Wednesday, September 03, 2008

Written after reading 'Smart Mobs' By Howard Rheingold

Evolution experiences jumps in complexity. The internet is the most recent jump. “Smart Mobs” is essentially about mankind’s attempt to organizing this new level of complexity. The architecture of the internet makes its natural state unorganized, but we’re creating ways in which it can self organization (I’ll get to that in a bit). Before the internet we would mail things to addresses -Physical spaces. We would call people on the phone –both participants of the conversation existing in a physical space (background noise hints to their location). Now we are interacting with people in a virtual space. The people controlling the avatars do exist in a physical space, but the interactions are taking place in an entirely virtual world. The noosphere is something that exists, but we are never confronted with its existence. It is there in the background. The internet forces us to realize that the realm of human thought can exist separately from physicality’s; that the avatar is a nonexistent extension of the self. This will have a huge impact in the way we view reality. On page 17 Rheingold mentions the Finnish internet dudes who realized this dichotomy of physical and noospheric social spheres. They attempted to design an internet café where both types of interactions could occur. Goffman’s theory (about the different “faces” we present to different audiences) is a nuanced feature of our social selves that many people don’t pick up on. Now it’s a blatant fact and everyone sees it – a good example of this (on page xvi) is when the Helsinki kids are talking to the elder people and they all read a text together and giggle. There may have been bad words in that text that that kids can’t mutter around adults; multiple noospheres can, for the first time ever, exist at the same time. Children below the age of 3 do not know of a disconnected between what their own minds know and what other people’s minds know. At a certain developmental point we instinctively realize our minds are separate, but it’s never intellectualized. The forced intellectualization of this will have huge ramifications. Talking on AIM, you sometimes take on a different tongue for each message box, and you’re seeing them side by side - jumping between them. One ramification of this insight may be a drive to become a more ‘realized’ person, finding a medium between all versions of self; being more honest with who you are at a base level.

Website classifications of what you like and don’t like are the first signs of the noosphere being tracked without a human creating something (i.e. writing a book or talking on the phone) – they’re seeing their noosphere by simply interacting with the (virtual)world. More importantly however – the internet is learning about us. It’s learning that people who like band X will probably like band Y. Is it becoming a brain? Steven Johnston in Emergence says yes, but not in a ‘human brain’ kind of way. The internet has no intelligence – it doesn’t self organize as it grows, like a city. City goers section themselves naturally. The internet’s base architecture creates an inherently unorganized structure. Google was created so this horrible mess could be made sense of. Its base architecture needs to change, and the beginnings of this new architecture has already been incorporated into sites like Slashdot and Alexia (p114/122 and p118 respectively). As Johnston says “An emergent software programs that tracks associations between Web sites or audio CDs doesn’t listen to the music; it follows purchase patterns or listening habits that we supply it and lets us deal with the air guitar or off-key warbling.”

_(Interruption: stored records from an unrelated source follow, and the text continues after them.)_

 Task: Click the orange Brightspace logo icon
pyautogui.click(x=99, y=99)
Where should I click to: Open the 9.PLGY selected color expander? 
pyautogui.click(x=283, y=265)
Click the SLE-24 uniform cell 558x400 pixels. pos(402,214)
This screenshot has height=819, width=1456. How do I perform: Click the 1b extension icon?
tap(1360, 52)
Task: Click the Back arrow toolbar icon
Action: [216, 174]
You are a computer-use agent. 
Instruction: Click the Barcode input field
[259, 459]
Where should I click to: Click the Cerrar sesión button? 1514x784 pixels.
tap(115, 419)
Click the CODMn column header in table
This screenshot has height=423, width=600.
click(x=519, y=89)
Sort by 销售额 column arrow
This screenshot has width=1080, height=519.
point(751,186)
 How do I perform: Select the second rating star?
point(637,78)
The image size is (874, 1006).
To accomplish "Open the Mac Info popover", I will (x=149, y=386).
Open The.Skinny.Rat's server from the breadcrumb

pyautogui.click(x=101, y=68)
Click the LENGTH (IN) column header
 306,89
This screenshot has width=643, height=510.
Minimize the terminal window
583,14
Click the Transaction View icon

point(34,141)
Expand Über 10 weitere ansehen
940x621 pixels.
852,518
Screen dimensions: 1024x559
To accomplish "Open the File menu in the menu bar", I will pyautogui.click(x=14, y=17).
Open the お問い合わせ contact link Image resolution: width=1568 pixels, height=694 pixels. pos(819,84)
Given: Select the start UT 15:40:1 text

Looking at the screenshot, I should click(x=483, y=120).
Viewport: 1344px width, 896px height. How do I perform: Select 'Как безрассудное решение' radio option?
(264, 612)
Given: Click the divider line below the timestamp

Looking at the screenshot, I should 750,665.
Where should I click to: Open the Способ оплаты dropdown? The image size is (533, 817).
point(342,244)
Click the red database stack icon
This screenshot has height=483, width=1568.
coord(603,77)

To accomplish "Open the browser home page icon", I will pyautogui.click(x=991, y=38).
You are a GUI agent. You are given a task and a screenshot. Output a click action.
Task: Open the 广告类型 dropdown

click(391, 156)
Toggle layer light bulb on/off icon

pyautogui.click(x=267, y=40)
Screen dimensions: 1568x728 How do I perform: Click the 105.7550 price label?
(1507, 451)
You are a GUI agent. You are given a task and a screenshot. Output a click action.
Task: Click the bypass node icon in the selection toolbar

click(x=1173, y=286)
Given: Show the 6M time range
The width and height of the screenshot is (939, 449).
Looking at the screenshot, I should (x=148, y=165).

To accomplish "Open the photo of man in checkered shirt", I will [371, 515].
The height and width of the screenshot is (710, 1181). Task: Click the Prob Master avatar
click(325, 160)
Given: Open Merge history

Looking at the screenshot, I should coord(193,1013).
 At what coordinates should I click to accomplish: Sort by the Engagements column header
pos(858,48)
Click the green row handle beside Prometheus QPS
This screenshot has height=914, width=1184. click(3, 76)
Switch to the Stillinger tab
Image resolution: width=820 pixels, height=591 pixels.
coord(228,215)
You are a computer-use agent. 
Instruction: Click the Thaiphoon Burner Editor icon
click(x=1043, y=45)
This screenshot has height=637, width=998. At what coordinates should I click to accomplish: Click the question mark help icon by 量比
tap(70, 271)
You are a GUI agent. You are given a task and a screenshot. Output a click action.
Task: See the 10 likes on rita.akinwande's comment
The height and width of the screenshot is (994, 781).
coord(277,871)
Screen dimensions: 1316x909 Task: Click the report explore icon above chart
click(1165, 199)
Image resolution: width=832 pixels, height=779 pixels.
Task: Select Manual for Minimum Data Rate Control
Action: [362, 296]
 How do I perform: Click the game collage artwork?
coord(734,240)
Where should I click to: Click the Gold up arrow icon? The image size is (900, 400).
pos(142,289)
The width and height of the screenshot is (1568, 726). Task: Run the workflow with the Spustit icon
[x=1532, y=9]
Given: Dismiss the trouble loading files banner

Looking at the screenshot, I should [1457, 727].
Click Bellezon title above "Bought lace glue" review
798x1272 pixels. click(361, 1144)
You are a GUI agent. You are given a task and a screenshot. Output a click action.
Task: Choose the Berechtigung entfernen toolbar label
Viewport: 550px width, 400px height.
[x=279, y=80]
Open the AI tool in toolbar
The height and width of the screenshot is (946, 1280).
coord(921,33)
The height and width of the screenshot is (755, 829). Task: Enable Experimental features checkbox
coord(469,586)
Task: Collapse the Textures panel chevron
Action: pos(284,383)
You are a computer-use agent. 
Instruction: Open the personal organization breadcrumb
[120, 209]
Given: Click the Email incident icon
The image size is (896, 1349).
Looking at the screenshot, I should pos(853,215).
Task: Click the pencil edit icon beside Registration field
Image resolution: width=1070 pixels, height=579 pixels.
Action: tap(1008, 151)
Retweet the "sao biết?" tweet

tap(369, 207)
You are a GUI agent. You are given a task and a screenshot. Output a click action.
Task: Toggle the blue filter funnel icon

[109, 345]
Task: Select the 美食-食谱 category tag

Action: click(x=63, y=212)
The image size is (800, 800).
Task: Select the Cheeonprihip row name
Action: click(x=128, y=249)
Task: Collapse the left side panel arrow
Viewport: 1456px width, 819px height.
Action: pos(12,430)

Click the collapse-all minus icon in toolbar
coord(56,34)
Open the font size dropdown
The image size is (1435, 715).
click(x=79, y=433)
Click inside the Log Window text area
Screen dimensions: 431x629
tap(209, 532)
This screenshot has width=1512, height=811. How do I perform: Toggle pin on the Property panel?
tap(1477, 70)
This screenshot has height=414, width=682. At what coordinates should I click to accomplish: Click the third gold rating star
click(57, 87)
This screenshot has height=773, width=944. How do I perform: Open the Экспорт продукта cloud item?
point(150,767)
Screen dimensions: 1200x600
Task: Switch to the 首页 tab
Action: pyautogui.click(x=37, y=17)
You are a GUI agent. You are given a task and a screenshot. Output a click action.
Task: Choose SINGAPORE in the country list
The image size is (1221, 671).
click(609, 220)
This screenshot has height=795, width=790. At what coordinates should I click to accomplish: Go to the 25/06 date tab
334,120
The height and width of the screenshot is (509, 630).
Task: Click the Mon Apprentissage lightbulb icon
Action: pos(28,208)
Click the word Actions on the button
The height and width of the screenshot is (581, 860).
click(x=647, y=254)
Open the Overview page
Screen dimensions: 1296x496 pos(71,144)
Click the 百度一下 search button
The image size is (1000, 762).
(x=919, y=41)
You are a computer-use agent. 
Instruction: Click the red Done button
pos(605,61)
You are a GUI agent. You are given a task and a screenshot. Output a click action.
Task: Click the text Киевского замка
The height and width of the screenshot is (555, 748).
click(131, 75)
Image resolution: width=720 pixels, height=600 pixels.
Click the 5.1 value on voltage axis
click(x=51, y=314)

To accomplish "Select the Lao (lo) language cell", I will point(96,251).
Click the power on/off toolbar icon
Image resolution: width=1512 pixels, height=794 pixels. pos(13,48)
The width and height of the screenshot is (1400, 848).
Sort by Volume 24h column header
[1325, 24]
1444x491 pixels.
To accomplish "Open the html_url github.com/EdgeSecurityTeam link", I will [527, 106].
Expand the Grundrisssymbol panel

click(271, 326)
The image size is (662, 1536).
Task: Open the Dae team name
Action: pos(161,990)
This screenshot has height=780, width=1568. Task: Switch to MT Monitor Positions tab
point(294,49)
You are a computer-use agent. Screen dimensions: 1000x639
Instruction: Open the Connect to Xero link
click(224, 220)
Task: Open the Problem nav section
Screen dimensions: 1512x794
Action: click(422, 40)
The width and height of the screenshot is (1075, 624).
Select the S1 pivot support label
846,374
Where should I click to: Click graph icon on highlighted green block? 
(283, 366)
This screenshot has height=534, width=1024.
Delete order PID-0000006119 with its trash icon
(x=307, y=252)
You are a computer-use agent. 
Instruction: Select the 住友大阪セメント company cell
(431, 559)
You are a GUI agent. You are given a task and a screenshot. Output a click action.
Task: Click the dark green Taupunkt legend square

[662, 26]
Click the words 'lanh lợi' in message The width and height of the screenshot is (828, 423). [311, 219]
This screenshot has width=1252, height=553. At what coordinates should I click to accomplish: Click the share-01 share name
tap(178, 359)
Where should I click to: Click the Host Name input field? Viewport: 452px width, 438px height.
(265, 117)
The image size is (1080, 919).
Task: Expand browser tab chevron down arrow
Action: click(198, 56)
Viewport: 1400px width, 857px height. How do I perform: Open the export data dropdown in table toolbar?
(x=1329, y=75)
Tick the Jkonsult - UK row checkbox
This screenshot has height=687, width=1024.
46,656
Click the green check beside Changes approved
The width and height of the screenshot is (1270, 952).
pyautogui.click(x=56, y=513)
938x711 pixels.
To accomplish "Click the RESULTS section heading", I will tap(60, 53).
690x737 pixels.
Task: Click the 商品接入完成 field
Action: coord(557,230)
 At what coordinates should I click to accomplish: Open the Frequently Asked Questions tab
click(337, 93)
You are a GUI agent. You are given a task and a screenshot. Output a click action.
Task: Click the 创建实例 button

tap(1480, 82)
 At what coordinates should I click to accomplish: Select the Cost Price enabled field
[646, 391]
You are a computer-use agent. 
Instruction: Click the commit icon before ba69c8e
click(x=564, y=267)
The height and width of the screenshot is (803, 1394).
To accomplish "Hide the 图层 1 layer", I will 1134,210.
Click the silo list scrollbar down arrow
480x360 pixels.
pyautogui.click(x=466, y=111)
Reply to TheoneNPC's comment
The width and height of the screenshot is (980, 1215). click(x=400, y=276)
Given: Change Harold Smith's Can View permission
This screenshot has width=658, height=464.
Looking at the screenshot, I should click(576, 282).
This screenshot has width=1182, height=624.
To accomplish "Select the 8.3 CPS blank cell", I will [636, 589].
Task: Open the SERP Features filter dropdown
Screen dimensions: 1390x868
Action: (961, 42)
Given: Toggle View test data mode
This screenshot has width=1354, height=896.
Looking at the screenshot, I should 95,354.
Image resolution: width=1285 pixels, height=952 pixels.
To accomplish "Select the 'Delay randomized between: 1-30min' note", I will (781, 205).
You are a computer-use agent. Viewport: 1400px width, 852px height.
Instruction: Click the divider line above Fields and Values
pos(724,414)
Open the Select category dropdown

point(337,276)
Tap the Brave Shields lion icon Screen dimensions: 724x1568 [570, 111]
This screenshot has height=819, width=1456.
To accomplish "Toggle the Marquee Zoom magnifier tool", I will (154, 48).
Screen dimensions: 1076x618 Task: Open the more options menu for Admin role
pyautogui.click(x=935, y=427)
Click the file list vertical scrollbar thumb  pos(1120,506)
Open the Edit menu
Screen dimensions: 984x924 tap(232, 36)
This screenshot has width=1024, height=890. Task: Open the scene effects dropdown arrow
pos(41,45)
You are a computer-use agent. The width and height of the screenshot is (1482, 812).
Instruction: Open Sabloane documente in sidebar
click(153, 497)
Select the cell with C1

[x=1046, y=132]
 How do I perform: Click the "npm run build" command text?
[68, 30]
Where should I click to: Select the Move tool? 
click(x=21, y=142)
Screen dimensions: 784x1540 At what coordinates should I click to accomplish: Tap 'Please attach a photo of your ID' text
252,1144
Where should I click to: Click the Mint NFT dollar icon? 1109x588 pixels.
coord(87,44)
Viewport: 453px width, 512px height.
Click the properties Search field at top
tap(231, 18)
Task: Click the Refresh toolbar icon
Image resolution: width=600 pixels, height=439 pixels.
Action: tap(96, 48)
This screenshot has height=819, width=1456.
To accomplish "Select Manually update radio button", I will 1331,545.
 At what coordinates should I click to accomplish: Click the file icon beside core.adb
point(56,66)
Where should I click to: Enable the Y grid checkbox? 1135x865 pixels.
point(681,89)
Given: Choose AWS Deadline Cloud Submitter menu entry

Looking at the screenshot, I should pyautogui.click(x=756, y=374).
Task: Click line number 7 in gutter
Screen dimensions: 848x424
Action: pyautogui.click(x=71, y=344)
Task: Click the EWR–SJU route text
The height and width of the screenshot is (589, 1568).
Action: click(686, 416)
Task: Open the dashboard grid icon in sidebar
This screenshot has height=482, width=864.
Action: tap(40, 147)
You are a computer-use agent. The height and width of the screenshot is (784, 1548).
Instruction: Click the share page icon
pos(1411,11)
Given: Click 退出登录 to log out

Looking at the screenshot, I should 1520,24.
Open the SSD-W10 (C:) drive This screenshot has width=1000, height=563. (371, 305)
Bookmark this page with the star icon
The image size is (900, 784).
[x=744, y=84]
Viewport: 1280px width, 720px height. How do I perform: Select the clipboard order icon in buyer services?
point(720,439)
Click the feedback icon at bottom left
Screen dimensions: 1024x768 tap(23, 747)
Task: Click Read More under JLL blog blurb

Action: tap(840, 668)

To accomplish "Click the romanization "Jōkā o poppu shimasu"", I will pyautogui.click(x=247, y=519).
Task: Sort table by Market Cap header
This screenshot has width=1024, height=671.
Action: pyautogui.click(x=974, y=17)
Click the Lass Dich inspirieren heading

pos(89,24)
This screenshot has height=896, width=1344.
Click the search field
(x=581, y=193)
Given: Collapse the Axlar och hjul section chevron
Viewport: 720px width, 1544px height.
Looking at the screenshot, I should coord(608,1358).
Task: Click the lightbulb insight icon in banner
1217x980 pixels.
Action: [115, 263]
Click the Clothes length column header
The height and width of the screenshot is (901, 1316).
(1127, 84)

On page 5 Rheingold writes “Has the definition of ‘presence’ become uncoupled from the physical places and reassigned to a social network that extends beyond any single location.” John Paul Satre in Existentialism and Human Emotions purports the interconnectedness of all human beings is very hard to come to terms with because we are so stuck in our own physical locations. Perhaps this separation from the physical alludes to a future where we can all exist outside of separation - eventually realizing a oneness and an absolute interconnectedness. The book addresses the problem of cooperation. I believe when society is fully eloped with this technological epoch, cooperation will become easier – Rheingold mentions that when dealing with face-to-face interactions, the percentage of people cooperating goes up. People will eventually be able to see the people who their actions affect. If you spill a smoothy and then leave really quickly, the person who’s cleaning up the drink may twitter. You could read the about the dispirit you caused someone. Of course that’s a very ‘now’ way of looking at it. The human mind, and its worldview, will evolve alongside technology; we may help clean it up on principle because we feel connected with the person that has to, not because we can read their emotional aftermath.

Bit of randomness - Page 109 – Rheingold mentions Mann’s ability to ‘gray out’ the world and pull up colourful text (a book or his study notes perhaps). The human brain needs downtime; we need to relax every so often. Walking in a park or mindlessly watching a baseball game is healthy. If people get carried away with being ‘always on’ they may suffer creatively. Some of the world’s greatest inventions popped into minds when they were in a relaxed state.